Le Monastère daterait de la moitié du Ier siècle. Il tire son nom de l'époque byzantine où il fut utilisé probablement comme monastère, et très certainement comme église, comme en témoignent les croix dessinées sur le mur du fond. Taillé dans un grès jaune, son premier niveau est ponctué de huit pilastres terminés par des chapiteaux nabatéens à cornes pour les uns, d’inspiration ionique pour les autres. Une imposante entrée ainsi que deux fenêtres en trompe l’œil apparaissent entre celles-ci. Le second niveau est surmonté d'un fronton brisé par un imposant tholos, un temple circulaire, encadré de chaque côté par deux pavillons. Des niches ont été creusées entre les pilastres de ces trois éléments. Le tholos possède à son sommet une impressionnante urne d’environ 9 mètres de hauteur, visible à des kilomètres à la ronde. (Le Petit Futé)
Wadi Rum et le désert (plein sud de la Jordanie)

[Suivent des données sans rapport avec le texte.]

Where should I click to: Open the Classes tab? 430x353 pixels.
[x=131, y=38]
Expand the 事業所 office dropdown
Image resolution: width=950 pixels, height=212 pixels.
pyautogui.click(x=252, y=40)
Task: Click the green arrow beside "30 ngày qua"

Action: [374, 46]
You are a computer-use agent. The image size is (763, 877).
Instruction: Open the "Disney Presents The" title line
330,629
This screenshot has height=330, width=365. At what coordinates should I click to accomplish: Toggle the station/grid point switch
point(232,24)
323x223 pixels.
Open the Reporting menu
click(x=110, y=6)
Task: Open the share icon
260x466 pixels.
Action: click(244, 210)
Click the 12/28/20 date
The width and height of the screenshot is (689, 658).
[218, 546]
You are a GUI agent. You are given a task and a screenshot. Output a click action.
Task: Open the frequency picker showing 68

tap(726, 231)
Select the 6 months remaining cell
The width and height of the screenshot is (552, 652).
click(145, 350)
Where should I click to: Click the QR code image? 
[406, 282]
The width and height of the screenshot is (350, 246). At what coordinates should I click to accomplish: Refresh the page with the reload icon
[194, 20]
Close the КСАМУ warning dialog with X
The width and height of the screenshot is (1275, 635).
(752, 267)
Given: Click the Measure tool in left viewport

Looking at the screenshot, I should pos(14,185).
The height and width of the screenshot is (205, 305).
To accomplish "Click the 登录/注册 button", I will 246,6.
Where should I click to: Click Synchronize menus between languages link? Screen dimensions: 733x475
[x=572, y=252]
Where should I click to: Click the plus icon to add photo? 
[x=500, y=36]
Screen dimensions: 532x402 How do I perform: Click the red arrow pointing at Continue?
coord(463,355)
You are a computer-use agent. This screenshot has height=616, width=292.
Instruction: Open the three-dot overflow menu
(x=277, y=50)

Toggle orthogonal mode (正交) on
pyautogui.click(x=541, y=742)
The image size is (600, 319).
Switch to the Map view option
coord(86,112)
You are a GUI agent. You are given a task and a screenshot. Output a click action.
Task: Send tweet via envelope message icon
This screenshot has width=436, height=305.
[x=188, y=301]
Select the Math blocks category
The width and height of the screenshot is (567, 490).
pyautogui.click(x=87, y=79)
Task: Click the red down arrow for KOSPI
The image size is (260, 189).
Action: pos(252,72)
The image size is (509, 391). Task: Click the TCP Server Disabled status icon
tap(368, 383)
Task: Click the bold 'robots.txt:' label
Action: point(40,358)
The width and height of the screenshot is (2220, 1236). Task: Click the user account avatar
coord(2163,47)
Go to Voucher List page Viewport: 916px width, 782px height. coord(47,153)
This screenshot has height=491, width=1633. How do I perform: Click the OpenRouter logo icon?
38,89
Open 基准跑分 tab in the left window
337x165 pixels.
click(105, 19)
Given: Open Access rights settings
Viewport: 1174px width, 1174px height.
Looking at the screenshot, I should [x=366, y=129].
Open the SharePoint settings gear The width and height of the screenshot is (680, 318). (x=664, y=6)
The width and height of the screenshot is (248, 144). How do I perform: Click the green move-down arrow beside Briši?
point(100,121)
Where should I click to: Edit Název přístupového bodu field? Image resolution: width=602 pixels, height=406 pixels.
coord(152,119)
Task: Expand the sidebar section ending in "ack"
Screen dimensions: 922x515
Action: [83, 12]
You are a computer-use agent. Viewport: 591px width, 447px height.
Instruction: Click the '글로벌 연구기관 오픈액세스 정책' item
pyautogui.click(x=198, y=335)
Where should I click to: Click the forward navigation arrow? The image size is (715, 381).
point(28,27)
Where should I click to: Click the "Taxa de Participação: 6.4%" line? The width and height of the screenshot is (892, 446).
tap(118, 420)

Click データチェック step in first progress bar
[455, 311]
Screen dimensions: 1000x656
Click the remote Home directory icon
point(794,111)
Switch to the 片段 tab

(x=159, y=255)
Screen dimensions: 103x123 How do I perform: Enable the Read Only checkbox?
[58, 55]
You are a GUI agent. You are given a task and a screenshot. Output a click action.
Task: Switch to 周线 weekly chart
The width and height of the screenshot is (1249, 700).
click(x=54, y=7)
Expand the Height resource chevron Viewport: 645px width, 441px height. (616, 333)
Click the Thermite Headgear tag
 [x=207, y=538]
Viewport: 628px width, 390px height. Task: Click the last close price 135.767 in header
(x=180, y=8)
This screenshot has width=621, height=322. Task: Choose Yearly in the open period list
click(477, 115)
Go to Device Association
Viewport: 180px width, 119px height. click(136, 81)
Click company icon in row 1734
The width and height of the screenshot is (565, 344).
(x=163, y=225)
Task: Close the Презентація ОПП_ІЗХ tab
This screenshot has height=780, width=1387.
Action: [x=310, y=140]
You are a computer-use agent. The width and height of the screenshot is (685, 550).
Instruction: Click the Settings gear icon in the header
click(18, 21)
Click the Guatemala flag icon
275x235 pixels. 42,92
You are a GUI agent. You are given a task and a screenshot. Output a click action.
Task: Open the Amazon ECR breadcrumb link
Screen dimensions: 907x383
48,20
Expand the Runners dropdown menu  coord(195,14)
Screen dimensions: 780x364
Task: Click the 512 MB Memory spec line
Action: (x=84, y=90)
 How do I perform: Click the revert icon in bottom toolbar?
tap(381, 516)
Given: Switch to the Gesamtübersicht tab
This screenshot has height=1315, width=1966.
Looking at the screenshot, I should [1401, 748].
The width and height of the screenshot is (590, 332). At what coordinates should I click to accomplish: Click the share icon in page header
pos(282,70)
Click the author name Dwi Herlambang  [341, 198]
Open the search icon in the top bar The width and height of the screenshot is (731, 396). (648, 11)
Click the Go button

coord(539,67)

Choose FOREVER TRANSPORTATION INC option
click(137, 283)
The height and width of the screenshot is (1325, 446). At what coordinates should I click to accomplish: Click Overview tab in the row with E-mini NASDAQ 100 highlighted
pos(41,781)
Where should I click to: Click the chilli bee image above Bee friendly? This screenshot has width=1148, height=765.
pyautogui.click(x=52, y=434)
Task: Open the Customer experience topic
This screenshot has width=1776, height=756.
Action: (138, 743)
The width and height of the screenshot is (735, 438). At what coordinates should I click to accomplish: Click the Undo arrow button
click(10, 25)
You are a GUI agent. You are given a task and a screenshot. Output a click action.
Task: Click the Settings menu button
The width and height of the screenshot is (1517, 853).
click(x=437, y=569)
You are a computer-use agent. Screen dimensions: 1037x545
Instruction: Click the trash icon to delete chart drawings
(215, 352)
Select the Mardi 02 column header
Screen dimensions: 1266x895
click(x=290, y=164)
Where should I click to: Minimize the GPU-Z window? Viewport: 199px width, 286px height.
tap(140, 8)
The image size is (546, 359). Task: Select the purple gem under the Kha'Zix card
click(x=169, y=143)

- Lawrence d’Arabie, 1962 certaines scènes se passant à Wadi Rum y furent tournées ;
- Planète rouge, 2000 ;
- Passion in the Desert, 1998 ;
- Transformers 2, pour figurer l'Égypte ;
- Prometheus, figurant la planète des Aliens ;
- The Last Days on Mars, 2013 ;
- Seul sur Mars, 2015 ;
- Aladdin, 2019 ;
- Star Wars, épisode IX : L'Ascension de Skywalker, 2019 ;
- Dune, 2020.
La Mer Morte
D’une surface approximative de 810 km2,
il est alimenté par le jourdin. Alors que la salinité moyenne de l’eau
de mer est de 2 à 4 %, celle de la mer Morte est d’approximativement
27,5 % (soit 275 grammes par litre). Cette salinité, ainsi que la
présence d'électrolytes toxiques fait que aucun poisson ni aucunes algues
macroscopiques ne peuvent subsister, ce qui lui vaut le nom de « mer
morte ». Néanmoins des organismes microscopiques s'y développent
normalement. De plus, en 2011, des sources d'eau douce ont été découvertes au
fond de la mer Morte qui permettent le développement d'autres micro-organismes.
Note : La mer Morte a perdu le tiers de sa superficie
depuis les années 1970 et se trouve désormais menacée de disparition.